Yesterday I called my best friend and she was crying. It has been years I heard her cry because she is always so strong and independent. She cried very very hard and I really feel for her. I feel like crying because I feel that I cannot do anything for her. Her dad went for an operation last week and now his left lung is infected. She is stress because she cannot reveal to him his condition. Everyone is calling her and ask her to take good care of her dad. I think she is being pressured because all her other sibling are not doing anything for their father. Her brother did not visit him and her sisters did not really care about his condition. When she was on the other side of the phone crying, I felt heart pain for her. I wish I can scold her brother and sisters but I know I can't.
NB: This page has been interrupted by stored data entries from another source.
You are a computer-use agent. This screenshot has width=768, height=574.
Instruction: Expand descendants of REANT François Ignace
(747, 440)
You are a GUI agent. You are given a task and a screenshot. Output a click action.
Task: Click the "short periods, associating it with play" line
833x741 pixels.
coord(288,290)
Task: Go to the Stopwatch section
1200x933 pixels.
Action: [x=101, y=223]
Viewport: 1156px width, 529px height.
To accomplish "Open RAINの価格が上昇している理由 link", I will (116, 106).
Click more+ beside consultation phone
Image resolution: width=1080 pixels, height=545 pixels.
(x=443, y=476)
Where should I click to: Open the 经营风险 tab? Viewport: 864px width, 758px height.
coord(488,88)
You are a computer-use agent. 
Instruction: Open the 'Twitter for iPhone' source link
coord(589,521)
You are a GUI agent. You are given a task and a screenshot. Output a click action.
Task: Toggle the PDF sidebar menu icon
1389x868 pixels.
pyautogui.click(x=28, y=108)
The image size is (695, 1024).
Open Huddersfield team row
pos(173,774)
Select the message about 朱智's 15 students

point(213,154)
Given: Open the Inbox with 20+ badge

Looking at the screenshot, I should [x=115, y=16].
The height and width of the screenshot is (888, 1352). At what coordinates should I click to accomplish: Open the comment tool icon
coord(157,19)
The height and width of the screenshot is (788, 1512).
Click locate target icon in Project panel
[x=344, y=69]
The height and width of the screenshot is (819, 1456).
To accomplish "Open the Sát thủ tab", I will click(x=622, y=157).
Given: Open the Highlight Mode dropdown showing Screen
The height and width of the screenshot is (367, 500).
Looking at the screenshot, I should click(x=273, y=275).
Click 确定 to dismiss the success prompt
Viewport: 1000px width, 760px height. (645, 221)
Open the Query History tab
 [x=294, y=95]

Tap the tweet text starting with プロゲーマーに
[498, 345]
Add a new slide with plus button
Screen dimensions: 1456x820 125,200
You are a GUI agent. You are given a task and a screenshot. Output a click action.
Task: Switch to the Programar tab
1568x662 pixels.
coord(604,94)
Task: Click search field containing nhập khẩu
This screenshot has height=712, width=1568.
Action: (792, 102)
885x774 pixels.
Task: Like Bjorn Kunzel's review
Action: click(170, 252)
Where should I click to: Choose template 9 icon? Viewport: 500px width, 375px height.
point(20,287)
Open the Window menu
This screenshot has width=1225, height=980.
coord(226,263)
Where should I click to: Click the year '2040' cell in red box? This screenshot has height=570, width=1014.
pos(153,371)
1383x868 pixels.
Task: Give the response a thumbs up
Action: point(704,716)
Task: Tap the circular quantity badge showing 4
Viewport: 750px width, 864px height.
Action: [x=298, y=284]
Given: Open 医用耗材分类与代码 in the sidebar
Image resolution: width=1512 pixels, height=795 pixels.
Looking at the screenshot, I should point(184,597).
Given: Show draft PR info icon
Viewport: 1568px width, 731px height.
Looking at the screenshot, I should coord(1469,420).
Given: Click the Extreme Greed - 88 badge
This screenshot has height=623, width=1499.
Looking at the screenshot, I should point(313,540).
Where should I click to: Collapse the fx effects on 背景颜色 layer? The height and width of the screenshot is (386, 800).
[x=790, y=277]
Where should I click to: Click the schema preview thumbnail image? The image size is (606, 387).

All these years, my best friend shoulder the responsibility of taking care of her sick mother and now her father.... Is it because she is single they think is her responsibility??? Her sisters and brother might be giving excuses that they have their own family to take care but have they ever thought why is my best friend still single..... because she need to be around to take care of the family she dun even have time for herself!!!! She deserve someone to take care of her, she deserve to be loved by someone but..... I am very angry after she told me all her pressure and fustration. I think this time she feet so helpless seeing her healthy father lying on the bed.... trying so hard to take care of him... from home to work, from work to her mother's place, from her mother's place to hospital, etc..... And me, as a best friend dun even know how to help her and still adding pressure on her and I felt so ashame. I think my overly concern to her is a pressure. Yesterday, she makes me realise she can take care of herself. She will call me if she need me. I hope everything will be fine for her.... I wish to see her smile again.